In a football match, a ball is kicked by a player with a force of $25N$ for $0.2$ sec and then by another player with a force of $70N$ for $0.1$ sec in the same direction. If the football gains a velocity of $24m{s^{ - 1}}$ after two kicks, the mass of the football is nearly
A. $5$ kg
B. $10$ kg
C. $2.5$ kg
D. $0.5$ kg

Answer 1

Hint: We can find the mass of the football by using the concept of impulse which is when a large force acts on a body for a very small time, the product of the average of total force for that small time period is impulse. Also, we use the concept of change in momentum of the body and the impulse-momentum theorem.
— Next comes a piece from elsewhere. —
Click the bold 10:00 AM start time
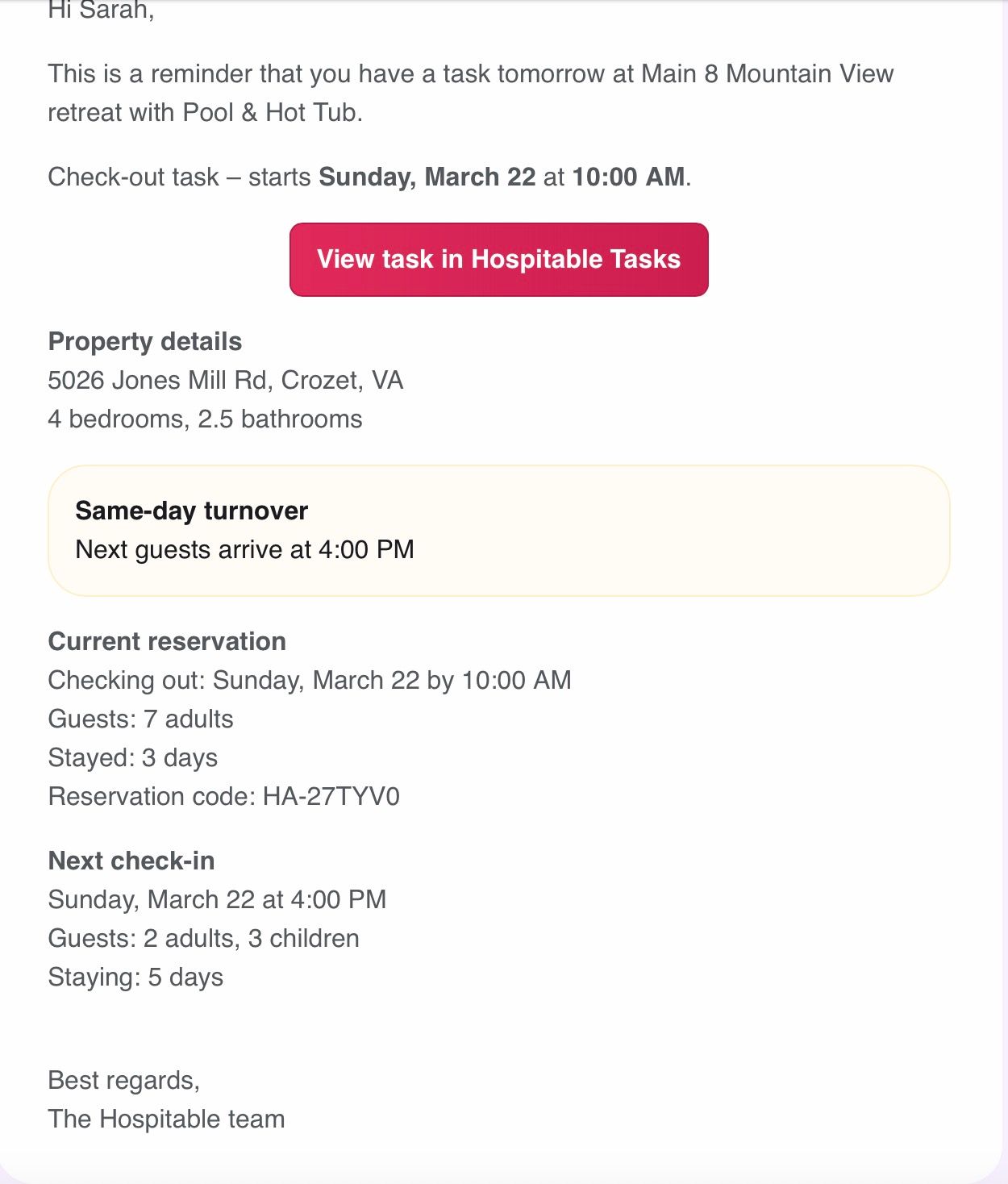The image size is (1008, 1184). (629, 177)
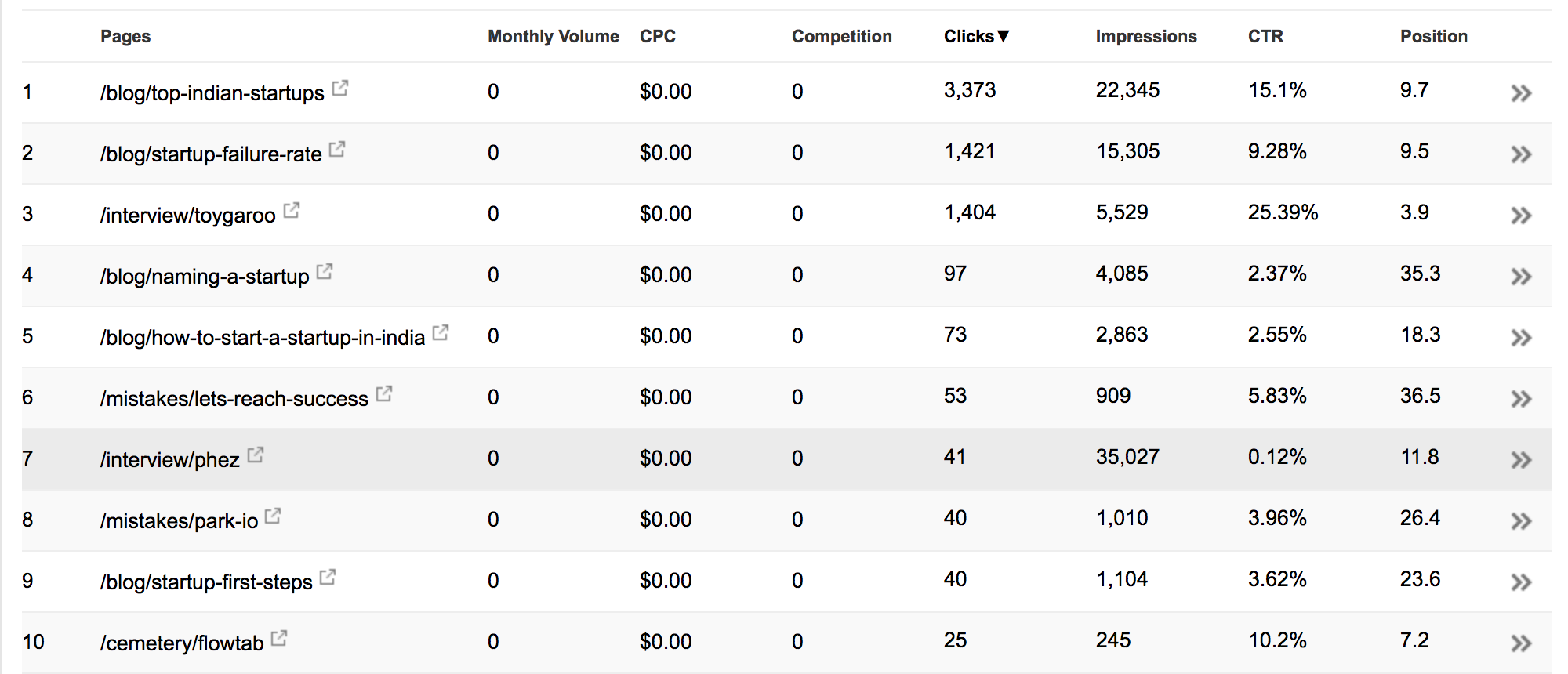Image resolution: width=1568 pixels, height=674 pixels.
Task: Expand the /interview/toygaroo row details
Action: [x=1521, y=216]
Complete step by step answer:
Consider the football moving along +X direction. Football is kicked by a player with a force of $25N$ for $0.2$ sec and then by another player with a force of $70N$ for $0.1$ sec in the same direction.
So, ${F_1} = 25N,{F_2} = 70N$ and $\Delta {t_1} = 0.2$ sec , $\Delta {t_2} = 0.1$ sec
Using the formula of impulse for each kick of the players, we get
${I_1} = {F_1} \times \Delta {t_1} \\
\Rightarrow {I_1} = 25 \times 0.2 \\
\Rightarrow {I_1} = 5\,Ns$
$\Rightarrow {I_2} = {F_2} \times \Delta {t_2} \\
\Rightarrow {I_2} = 70 \times 0.1 \\
\Rightarrow {I_2} = 7\,Ns$

The net impulse acting on the football is $I = {I_1} + {I_2} = 5 + 7 = 12\,Ns$. Now, we are given that football gains a velocity of $24\,m{s^{ - 1}}$ , thus $v = 24\,m{s^{ - 1}}$.We know that, The change in momentum of the body is equal to the impulse of the body.
$I = m \times v$
where, $m$ - mass of the football
$m = \dfrac{I}{v} \\
\Rightarrow m = \dfrac{{12}}{{24}} \\
\therefore m = 0.5$ kg
The mass of the football is $5$ kg.

Hence, option D is correct.

Note: The impulse-momentum theorem states that impulse is equal to the total change in momentum of the body. The impulse after two kicks of players is added and net impulse is calculated because the motion is in the same direction. We always use the concept of impulse for a small period of time. The unit of impulse is the same as that of momentum.